Kreditlinie verlängert

Einer Mitteilung von Tesla an die US-Börsenaufsicht SEC war zu entnehmen, dass der US-Konzern die Bedingungen einer Kreditlinie (Warehouse Agreement) mit der Deutschen Bank offenbar angepasst hat. "Neben anderen Änderungen wurde im Rahmen der Vereinbarung das Fälligkeitsdatum des Kredits vom 17. August 2018 auf 16. August 2019 verlängert", teilte der Musk-Konzern der SEC mit. Damit bleibt Tesla für die Rückzahlung der Kreditlinie nun ein Jahr mehr Zeit. Die Laufzeit der Vereinbarung wurde in diesem Zusammenhang ebenfalls von September 2019 auf September 2020 verlängert. Mehr Geld bekommt der Elektroautobauer aber nicht: Die Kredithöhe blieb mit 1,1 Milliarden US-Dollar unverändert.

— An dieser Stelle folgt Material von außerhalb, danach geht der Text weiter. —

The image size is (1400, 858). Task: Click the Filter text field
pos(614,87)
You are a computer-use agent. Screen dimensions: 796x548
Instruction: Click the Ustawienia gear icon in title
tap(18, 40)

Warehouse Loan Agreements, Lagerverträge also, sind Instrumente zur Finanzierung von Lagerbeständen.

Tesla in Finanznöten

Im Oktober 2017 hatte Tesla die Kreditlinie bei dem deutschen Finanzhaus zuletzt um 500 Millionen US-Dollar auf 1,1 Milliarden US-Dollar angehoben. Dies hatte das Unternehmen mit dem geplanten Ausbau des hauseigenen Leasingprogrammes begründet. Zuletzt hatte das Unternehmen noch über liquide Mittel in Höhe von 2,2 Milliarden US-Dollar verfügt - rund 800 Millionen US-Dollar weniger als vor rund einem Jahr, vor dem Hochfahren der Produktion für den Mittelklassewagen Model 3.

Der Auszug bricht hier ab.